### Task directions
Beginning with the line that contains "Instruction: Read the", transcribe every line through the end of the entries exactly as written, and reproduce nothing else.

** Task input follows **

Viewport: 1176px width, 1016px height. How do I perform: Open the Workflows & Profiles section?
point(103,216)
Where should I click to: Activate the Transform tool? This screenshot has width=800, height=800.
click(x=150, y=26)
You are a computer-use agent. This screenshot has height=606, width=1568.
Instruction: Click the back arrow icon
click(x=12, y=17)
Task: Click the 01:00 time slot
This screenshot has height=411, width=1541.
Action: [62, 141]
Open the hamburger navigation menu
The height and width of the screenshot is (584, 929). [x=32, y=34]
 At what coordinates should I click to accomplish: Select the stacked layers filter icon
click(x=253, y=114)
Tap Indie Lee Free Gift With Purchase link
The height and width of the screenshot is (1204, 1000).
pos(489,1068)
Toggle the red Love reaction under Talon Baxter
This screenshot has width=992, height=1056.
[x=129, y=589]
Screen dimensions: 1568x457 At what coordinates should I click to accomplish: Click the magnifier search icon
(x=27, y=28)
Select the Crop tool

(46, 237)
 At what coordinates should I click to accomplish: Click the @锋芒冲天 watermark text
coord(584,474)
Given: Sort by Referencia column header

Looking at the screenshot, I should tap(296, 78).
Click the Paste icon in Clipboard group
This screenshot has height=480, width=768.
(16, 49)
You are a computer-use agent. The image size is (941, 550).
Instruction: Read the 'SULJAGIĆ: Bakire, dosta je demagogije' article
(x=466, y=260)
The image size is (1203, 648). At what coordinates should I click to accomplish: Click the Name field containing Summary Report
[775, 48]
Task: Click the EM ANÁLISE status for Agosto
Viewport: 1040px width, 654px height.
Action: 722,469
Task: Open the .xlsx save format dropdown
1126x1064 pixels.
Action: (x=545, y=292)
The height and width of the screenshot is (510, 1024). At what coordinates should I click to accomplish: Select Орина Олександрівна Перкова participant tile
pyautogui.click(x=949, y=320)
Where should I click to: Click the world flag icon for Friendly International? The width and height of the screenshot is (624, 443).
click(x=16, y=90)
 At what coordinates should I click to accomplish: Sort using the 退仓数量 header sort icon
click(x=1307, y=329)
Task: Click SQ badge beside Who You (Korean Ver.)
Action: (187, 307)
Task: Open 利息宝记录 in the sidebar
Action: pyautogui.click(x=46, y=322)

** End of Task input **

### Solution to this problem
Instruction: Read the 'SULJAGIĆ: Bakire, dosta je demagogije' article
(x=466, y=260)
The image size is (1203, 648). At what coordinates should I click to accomplish: Click the Name field containing Summary Report
[775, 48]
Task: Click the EM ANÁLISE status for Agosto
Viewport: 1040px width, 654px height.
Action: 722,469
Task: Open the .xlsx save format dropdown
1126x1064 pixels.
Action: (x=545, y=292)
The height and width of the screenshot is (510, 1024). At what coordinates should I click to accomplish: Select Орина Олександрівна Перкова participant tile
pyautogui.click(x=949, y=320)
Where should I click to: Click the world flag icon for Friendly International? The width and height of the screenshot is (624, 443).
click(x=16, y=90)
 At what coordinates should I click to accomplish: Sort using the 退仓数量 header sort icon
click(x=1307, y=329)
Task: Click SQ badge beside Who You (Korean Ver.)
Action: (187, 307)
Task: Open 利息宝记录 in the sidebar
Action: pyautogui.click(x=46, y=322)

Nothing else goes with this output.